Password managers

[DarkAudit]

The browsers all have them. Your phone has one. There are countless standalone apps at whatever price point you like. Chrome has started warning me about my password habits, so I'm spending my down time the next couple of nights taking care of that. The only problem with that is I have other browsers standing by in case something craps the bed on one, I can test on another. Meaning I've got a whole other stack of passwords to keep track of. And none of those browsers are on my phone.

When 1password had their "Oops, the app is free instead of $60!" moment a few years back, I gave it a try. Wasn't great, but it came in handy for when I needed certain passwords that the browsers wouldn't save on their own (looking at YOU, Chrome and Google!). But the browser extension was mostly crap.

So now that Tom Scott has come out in favor of Dashlane, I thought I'd give it a try. It imported all my Chrome, Firefox, and Edge passwords, and now I can get to work culling duplicates and fixing security holes. I've found a lot of compromised passwords on my list are for sites that are long since dead, or have changed to a new model that doesn't take logins. So that saves a bit of work, I guess?
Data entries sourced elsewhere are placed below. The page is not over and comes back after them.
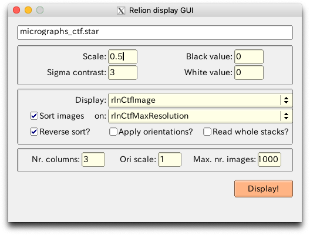This screenshot has width=310, height=235.
Task: Enable the Apply orientations checkbox
Action: (x=113, y=132)
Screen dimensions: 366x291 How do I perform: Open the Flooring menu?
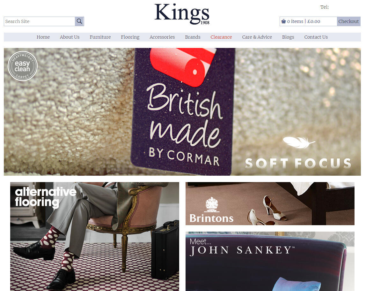tap(130, 37)
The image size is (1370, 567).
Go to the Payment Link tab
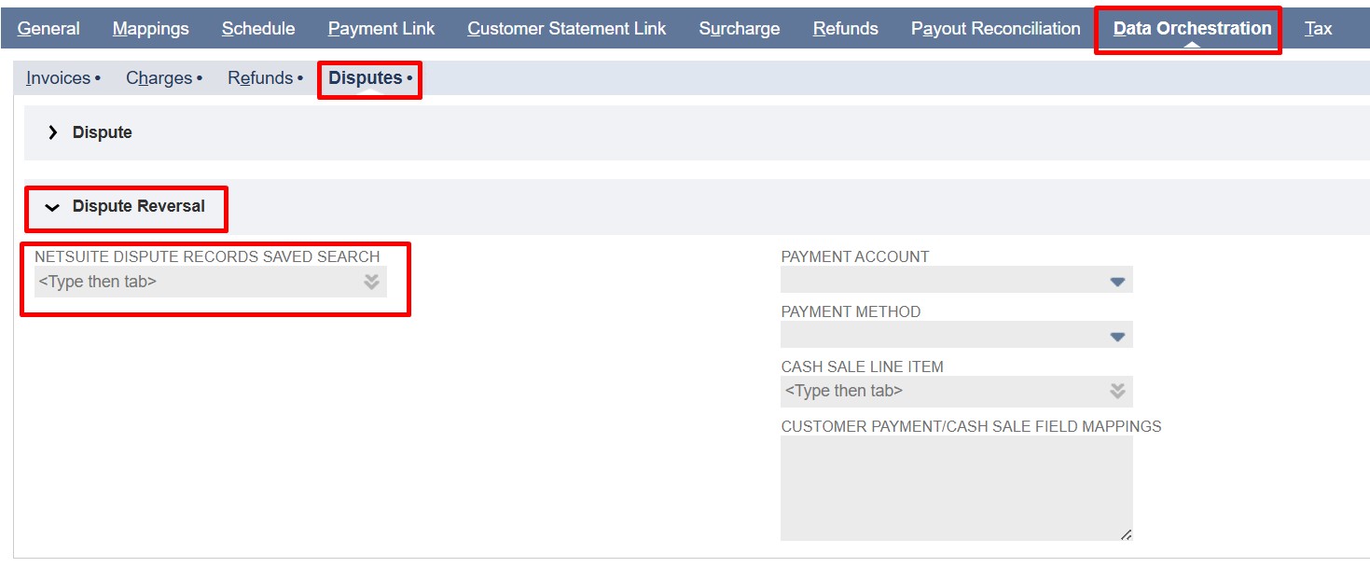tap(381, 29)
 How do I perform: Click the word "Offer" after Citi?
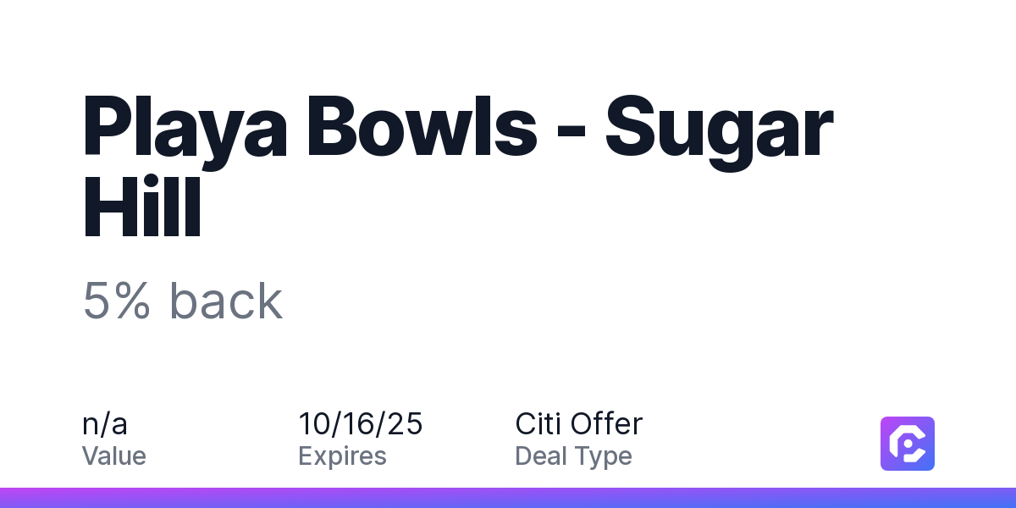(x=606, y=423)
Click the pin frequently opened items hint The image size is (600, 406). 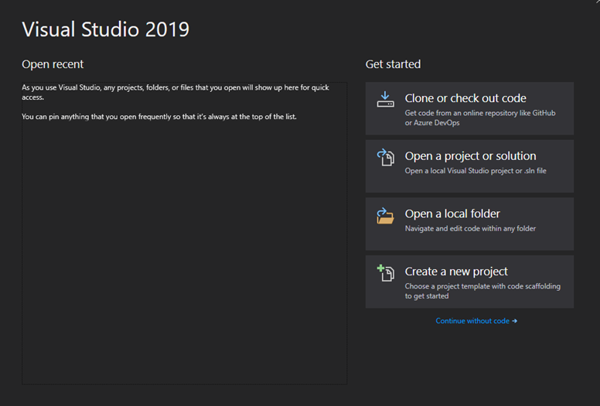click(x=159, y=117)
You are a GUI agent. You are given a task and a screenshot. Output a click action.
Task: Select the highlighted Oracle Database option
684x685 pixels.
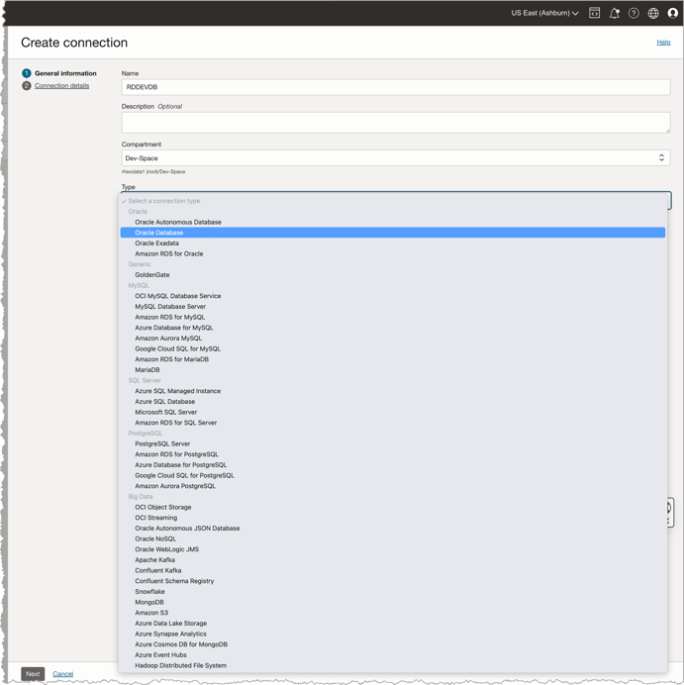[x=159, y=233]
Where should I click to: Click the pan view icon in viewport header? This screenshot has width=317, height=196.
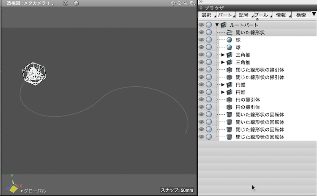pyautogui.click(x=173, y=3)
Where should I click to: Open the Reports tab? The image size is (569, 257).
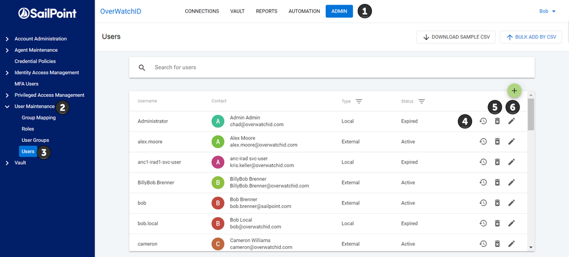pyautogui.click(x=267, y=11)
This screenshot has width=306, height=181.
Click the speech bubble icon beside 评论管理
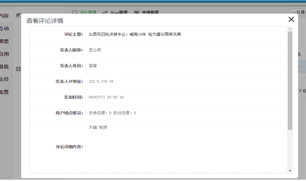(75, 12)
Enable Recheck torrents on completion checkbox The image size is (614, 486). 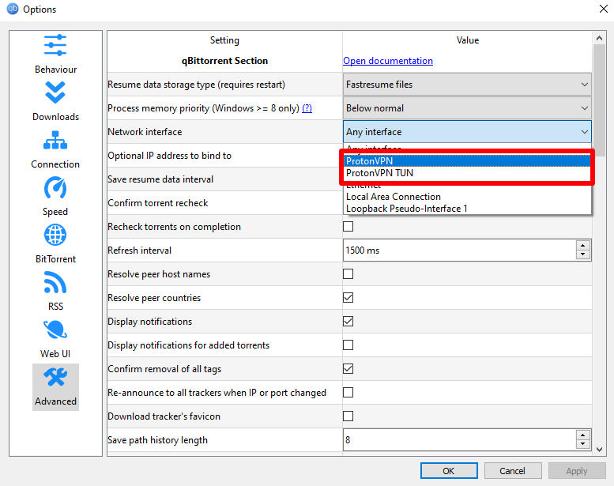[x=348, y=227]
So... are you letting the browser of the moment do all the work, with the duplication of effort that can cause, or are you putting all your eggs in one password manager basket? Is that a bad metaphor?

 

[GasBandit]

I'm using lastpass.

 

[drifter]

I use KeePass

 

[PatrThom]

I don't trust anybody to hold my passwords for me, so I just... remember them all.
Yes, I know that's not the norm. But it's certainly cheaper.

--Patrick

 

[Bubble181]

I keep all my passwords in my head, too. Most sites I regularly use, I have a set system to determine the PW for that site, involving the URL and a bunch of other stuff.
For pages I rarely or never use, I just use a bunch of random noise, and reset it every time I need to log in.

 

[Tinwhistler]

I picked up 1Password before they switched to a SAAS model. The firefox plug is is a little clunky sometimes, but it works for me...I've got my password DB on dropbox (and a 2FA keyfob for my dropbox) so I'm able to access it across multiple environments.

 

[ncts_dodge_man]

I used to use LastPass, but considering who they are owned by these days, the number of breaches said owner has had, and their closing of XMarks (it was nice to have different profiles of bookmarks for work and home), I moved on to BitWarden for my password saving.

The thing I like most about BitWarden is taken directly from their website: "Bitwarden is 100% open source software. The source code for Bitwarden is hosted on GitHub and everyone is free to review, audit, and contribute to the Bitwarden codebase." Also, if you don't want them to host it, you can use your own Docker solution and host it yourself. They have free and paid tiers, but the free tier allows you to save all your passwords.

There are a few minor things that I wish it did (ex: the ability to hide the number of matches of passwords on a site like LastPass), but I like it overall.

Also, since I mentioned XMarks' closing, I have moved to TeamSync for my bookmark sync, but there are no profiles like XMarks used to have, so I get all of my bookmarks when I sync, but I am able to sync between three different browsers (FireFox (IE replacement for work), Chrome (primary work usage), and Brave (personal usage)) on two different computers (work and home).